'''
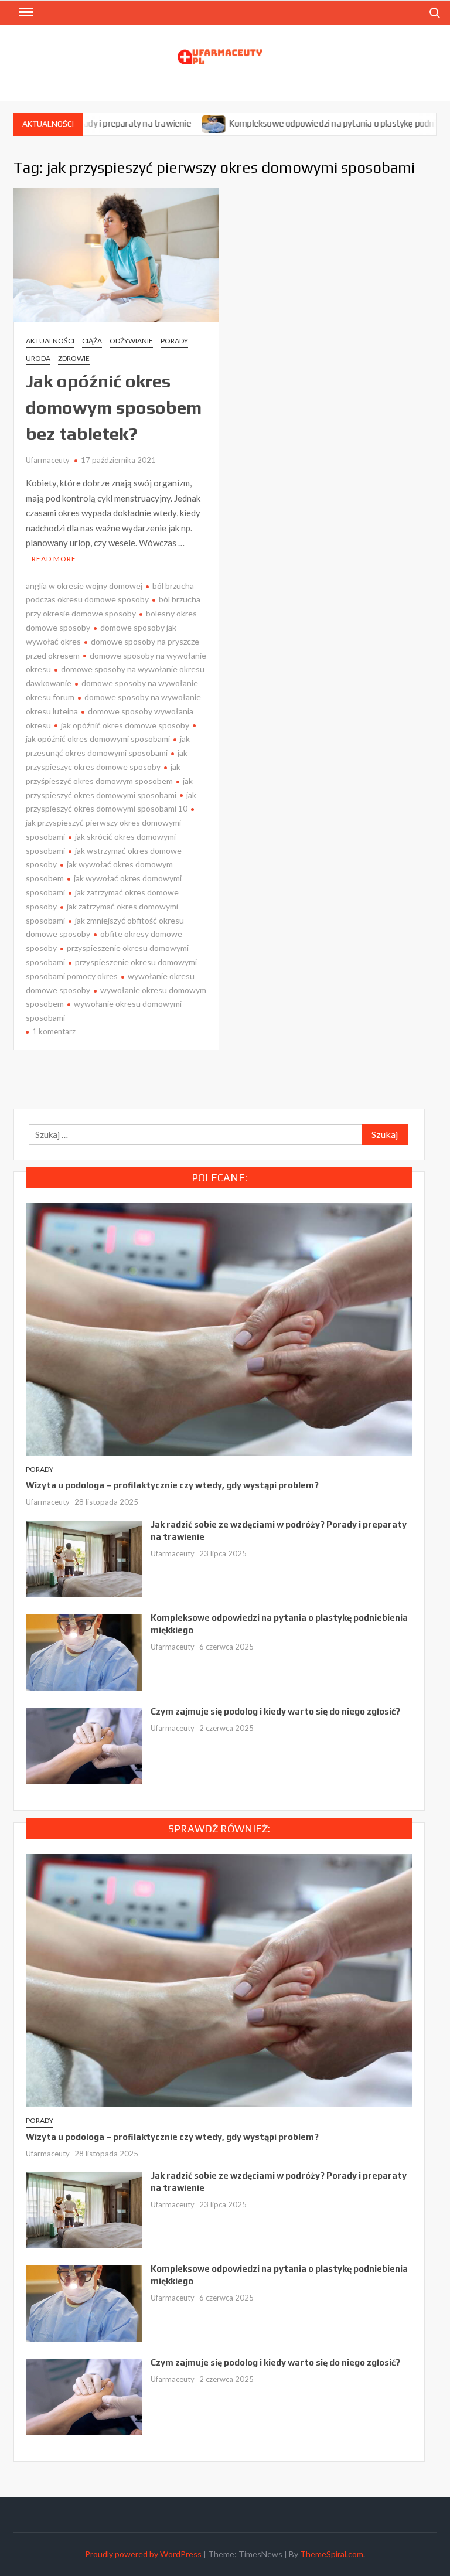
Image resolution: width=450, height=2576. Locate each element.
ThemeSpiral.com (331, 2554)
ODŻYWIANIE (131, 340)
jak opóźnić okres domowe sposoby (125, 725)
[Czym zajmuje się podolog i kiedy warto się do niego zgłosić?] (84, 1744)
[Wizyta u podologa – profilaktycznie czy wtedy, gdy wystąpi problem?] (219, 1328)
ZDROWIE (74, 358)
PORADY (174, 340)
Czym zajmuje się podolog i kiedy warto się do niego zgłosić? (275, 1711)
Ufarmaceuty (48, 460)
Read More (54, 558)
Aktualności (50, 340)
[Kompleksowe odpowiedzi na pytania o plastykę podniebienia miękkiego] (166, 123)
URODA (38, 358)
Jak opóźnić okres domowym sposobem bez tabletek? (114, 407)
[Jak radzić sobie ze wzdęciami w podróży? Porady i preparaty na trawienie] (84, 1557)
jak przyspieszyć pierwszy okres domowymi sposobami (103, 829)
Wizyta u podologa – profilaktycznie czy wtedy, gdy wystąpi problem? (172, 1485)
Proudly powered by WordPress (143, 2554)
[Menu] (25, 12)
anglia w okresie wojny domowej (84, 586)
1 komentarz (54, 1031)
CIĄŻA (92, 340)
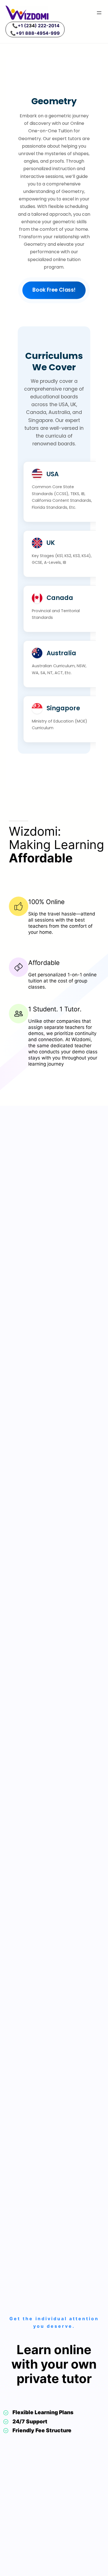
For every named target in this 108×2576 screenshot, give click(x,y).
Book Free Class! (54, 290)
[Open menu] (99, 12)
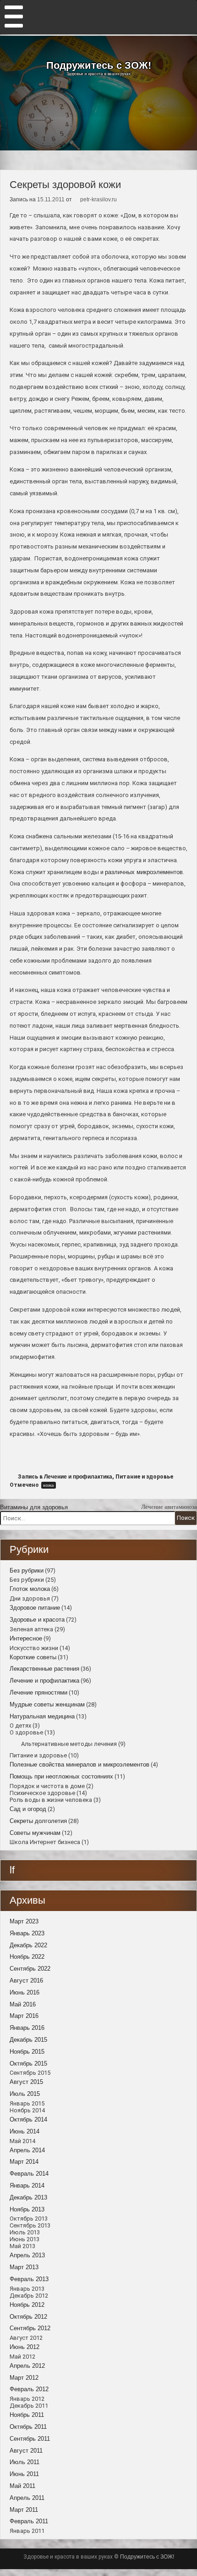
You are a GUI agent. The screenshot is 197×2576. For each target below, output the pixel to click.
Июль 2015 (25, 2093)
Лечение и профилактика (78, 1477)
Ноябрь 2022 (27, 1956)
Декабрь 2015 (28, 2039)
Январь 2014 (27, 2185)
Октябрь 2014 (28, 2119)
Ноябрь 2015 (27, 2051)
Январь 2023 (27, 1933)
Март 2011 (24, 2509)
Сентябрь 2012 (30, 2328)
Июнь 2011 (24, 2474)
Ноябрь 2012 (27, 2304)
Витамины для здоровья (34, 1507)
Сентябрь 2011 (30, 2438)
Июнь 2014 (24, 2131)
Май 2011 (22, 2485)
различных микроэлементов (144, 872)
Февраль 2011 (29, 2521)
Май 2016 (23, 2004)
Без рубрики (27, 1570)
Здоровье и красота (37, 1619)
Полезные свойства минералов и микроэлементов (79, 1764)
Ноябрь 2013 (27, 2209)
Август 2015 (26, 2081)
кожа (48, 1485)
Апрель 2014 (27, 2150)
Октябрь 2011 (28, 2426)
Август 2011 (26, 2450)
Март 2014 (24, 2161)
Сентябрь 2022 (30, 1968)
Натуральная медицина (42, 1716)
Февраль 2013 (29, 2279)
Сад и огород (28, 1809)
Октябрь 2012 (28, 2316)
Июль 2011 (24, 2462)
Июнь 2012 (24, 2346)
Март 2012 (24, 2377)
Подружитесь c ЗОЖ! (98, 65)
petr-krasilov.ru (98, 199)
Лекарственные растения (44, 1668)
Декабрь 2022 (28, 1945)
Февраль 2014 (29, 2173)
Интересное (26, 1638)
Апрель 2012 (27, 2365)
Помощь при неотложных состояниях (61, 1776)
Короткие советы (33, 1657)
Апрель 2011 (27, 2497)
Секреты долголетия (38, 1820)
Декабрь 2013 (28, 2197)
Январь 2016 (27, 2027)
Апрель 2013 (27, 2255)
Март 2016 (24, 2015)
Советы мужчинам (35, 1832)
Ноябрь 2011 (27, 2414)
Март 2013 (24, 2267)
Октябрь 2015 (28, 2063)
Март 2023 (24, 1921)
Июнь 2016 (24, 1992)
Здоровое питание (35, 1607)
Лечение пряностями (38, 1692)
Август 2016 (26, 1980)
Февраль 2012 (29, 2389)
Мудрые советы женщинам (47, 1704)
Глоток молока (30, 1588)
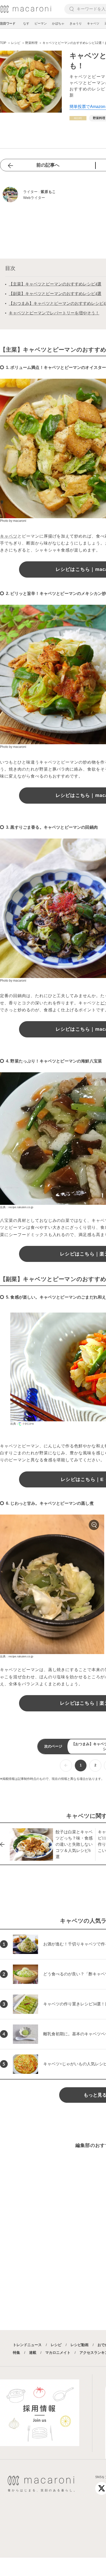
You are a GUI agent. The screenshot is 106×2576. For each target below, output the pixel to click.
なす (26, 23)
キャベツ (93, 23)
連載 (32, 2352)
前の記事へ (47, 165)
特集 (16, 2352)
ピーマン (40, 23)
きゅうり (75, 23)
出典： (14, 1423)
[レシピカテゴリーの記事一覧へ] (77, 118)
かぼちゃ (58, 23)
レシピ (56, 2345)
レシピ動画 (79, 2345)
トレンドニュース (27, 2345)
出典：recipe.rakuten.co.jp (16, 1207)
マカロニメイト (57, 2352)
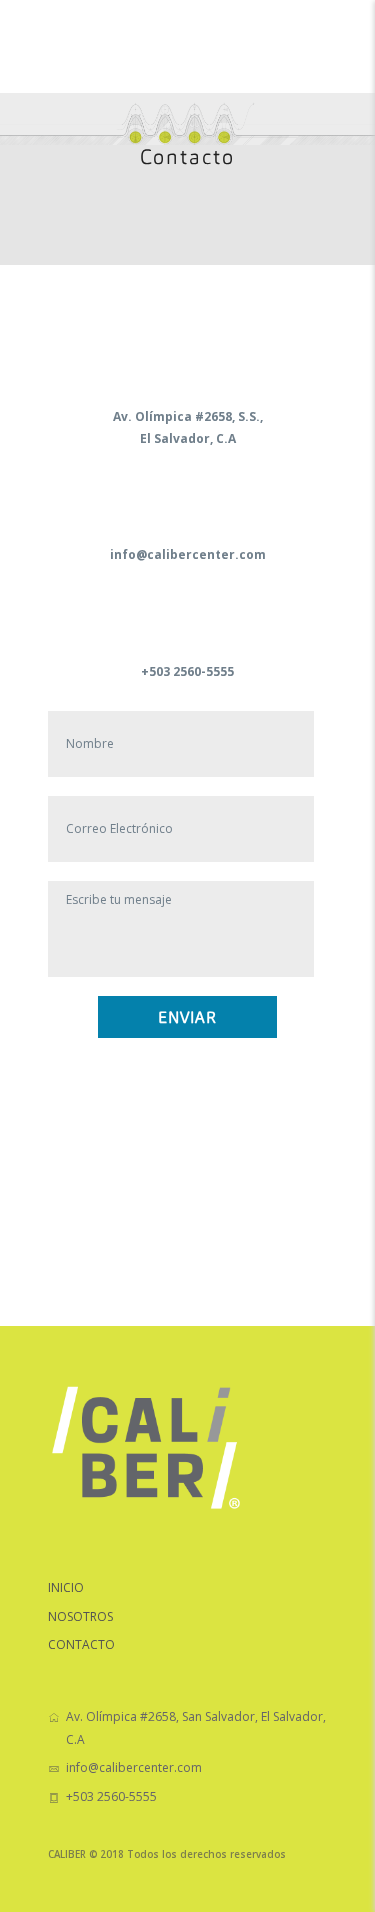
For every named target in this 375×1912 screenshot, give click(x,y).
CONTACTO (81, 1644)
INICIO (66, 1587)
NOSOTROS (80, 1616)
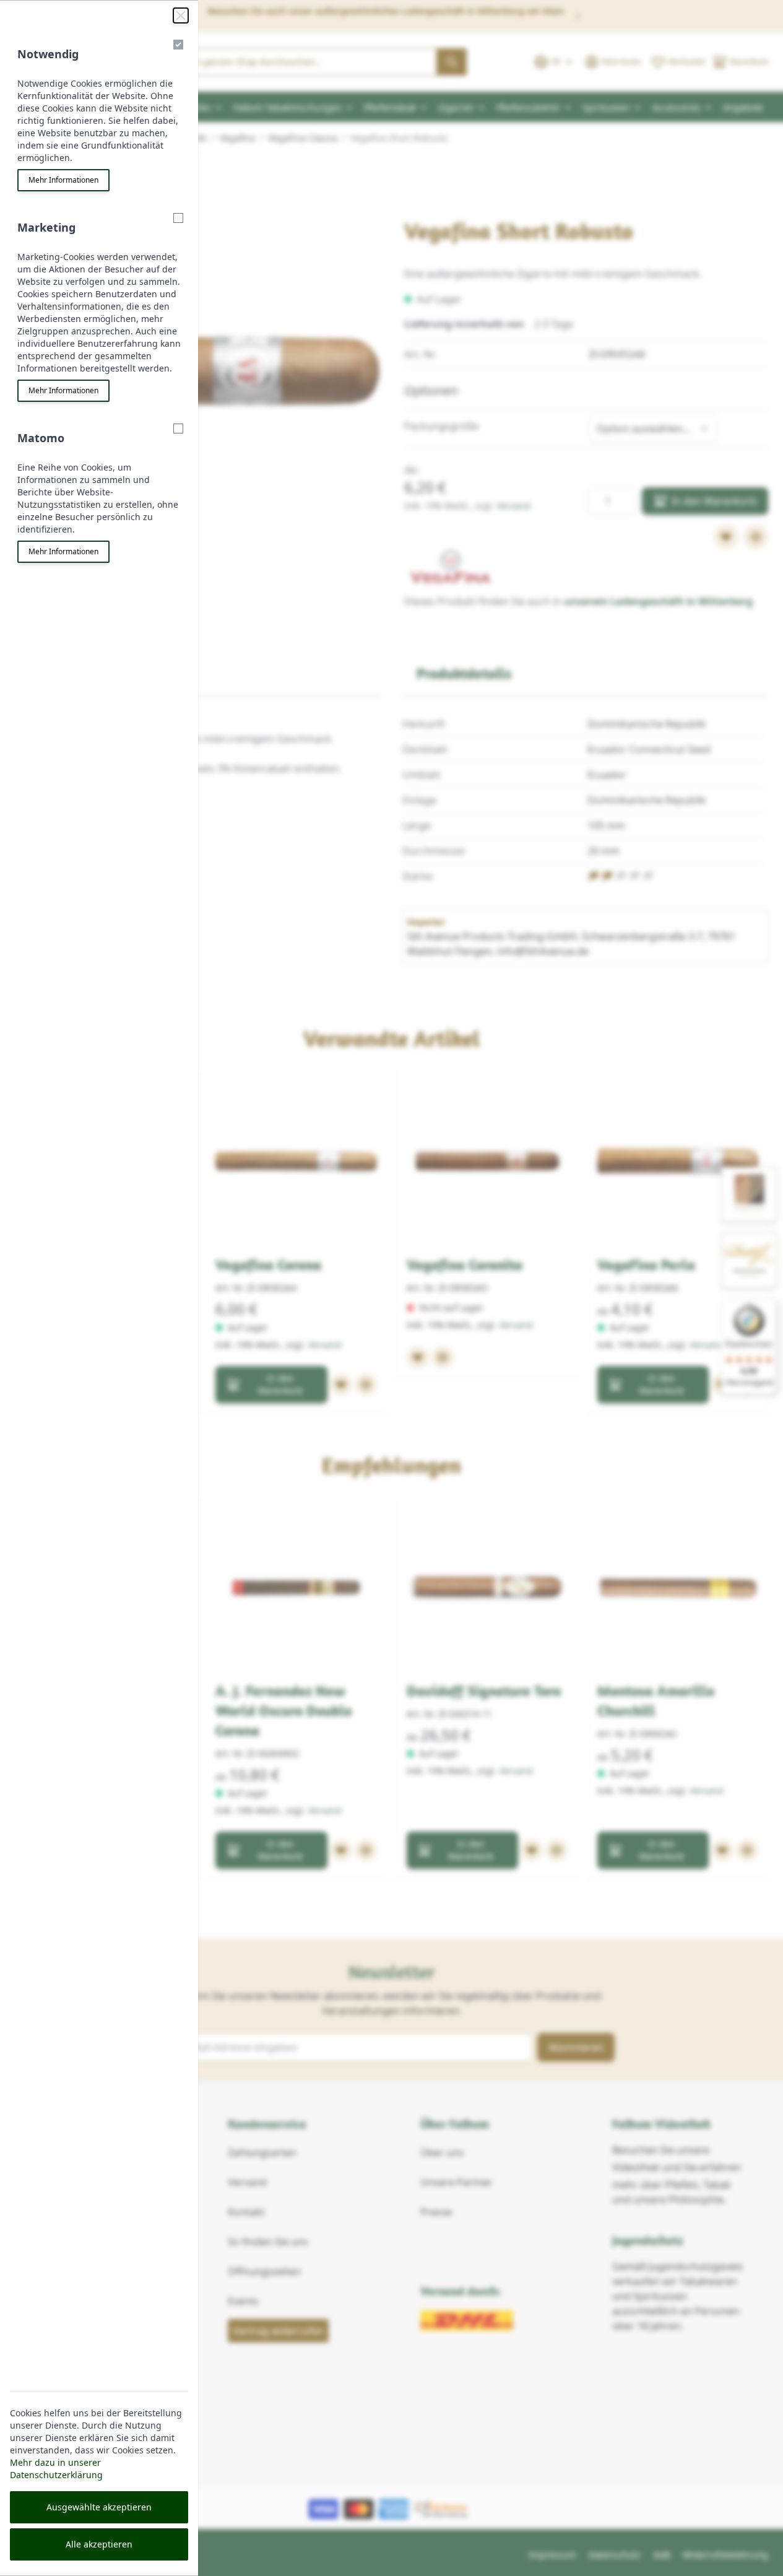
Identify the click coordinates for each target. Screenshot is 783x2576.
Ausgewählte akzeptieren (99, 2507)
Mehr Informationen (63, 180)
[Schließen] (180, 15)
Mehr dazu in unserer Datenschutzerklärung (56, 2468)
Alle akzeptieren (99, 2544)
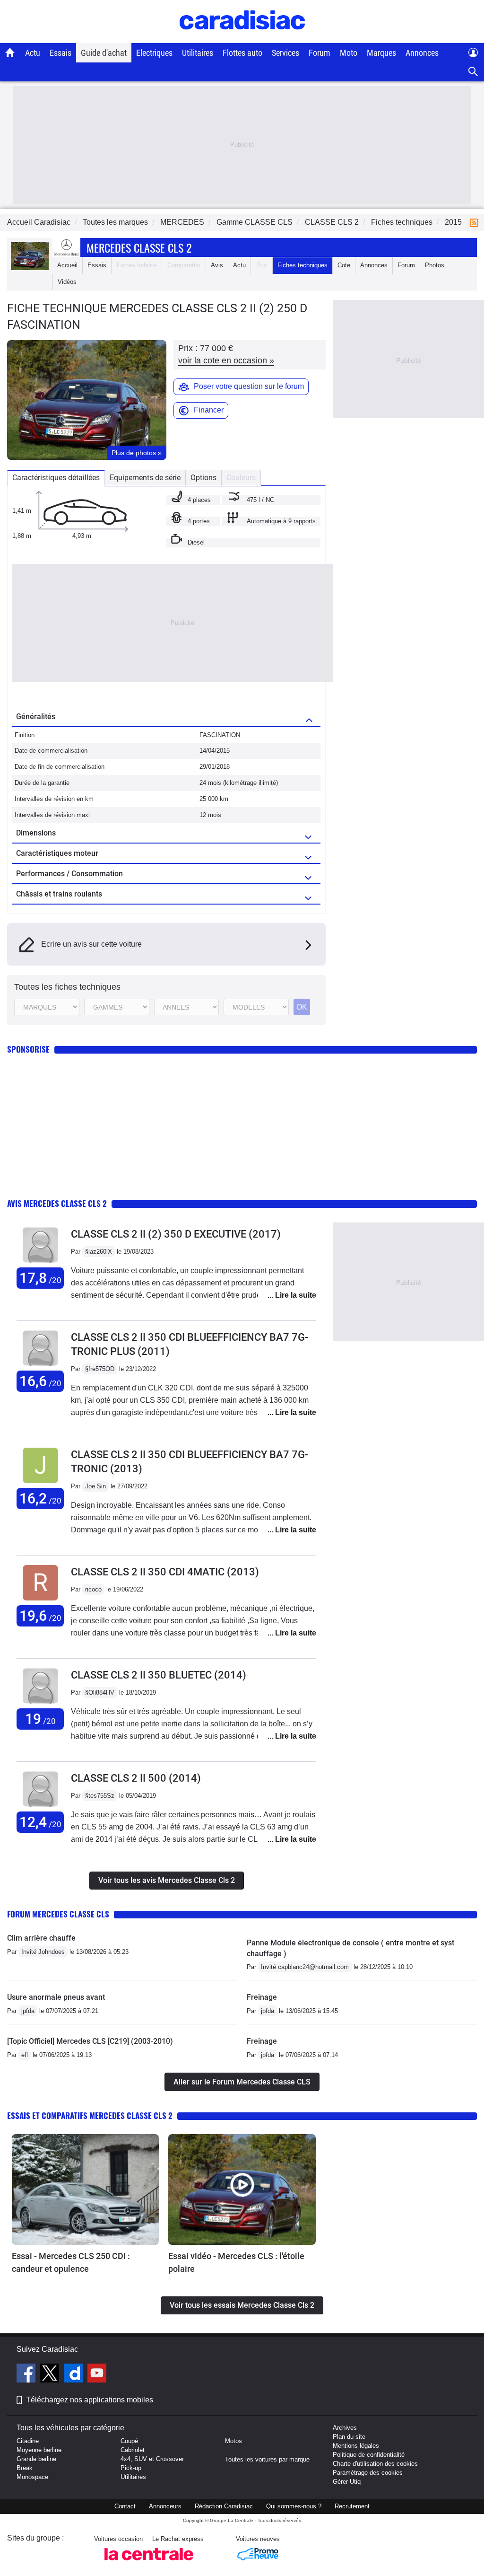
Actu (32, 53)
'''
Brief: From the first line above to the line containing "Ufarmaceuty (48, 460)", repeat each line exactly. Pictures stay out.

Written answer:
Image resolution: width=450, height=2576. Locate each element.
ThemeSpiral.com (331, 2554)
ODŻYWIANIE (131, 340)
jak opóźnić okres domowe sposoby (125, 725)
[Czym zajmuje się podolog i kiedy warto się do niego zgłosić?] (84, 1744)
[Wizyta u podologa – profilaktycznie czy wtedy, gdy wystąpi problem?] (219, 1328)
ZDROWIE (74, 358)
PORADY (174, 340)
Czym zajmuje się podolog i kiedy warto się do niego zgłosić? (275, 1711)
Ufarmaceuty (48, 460)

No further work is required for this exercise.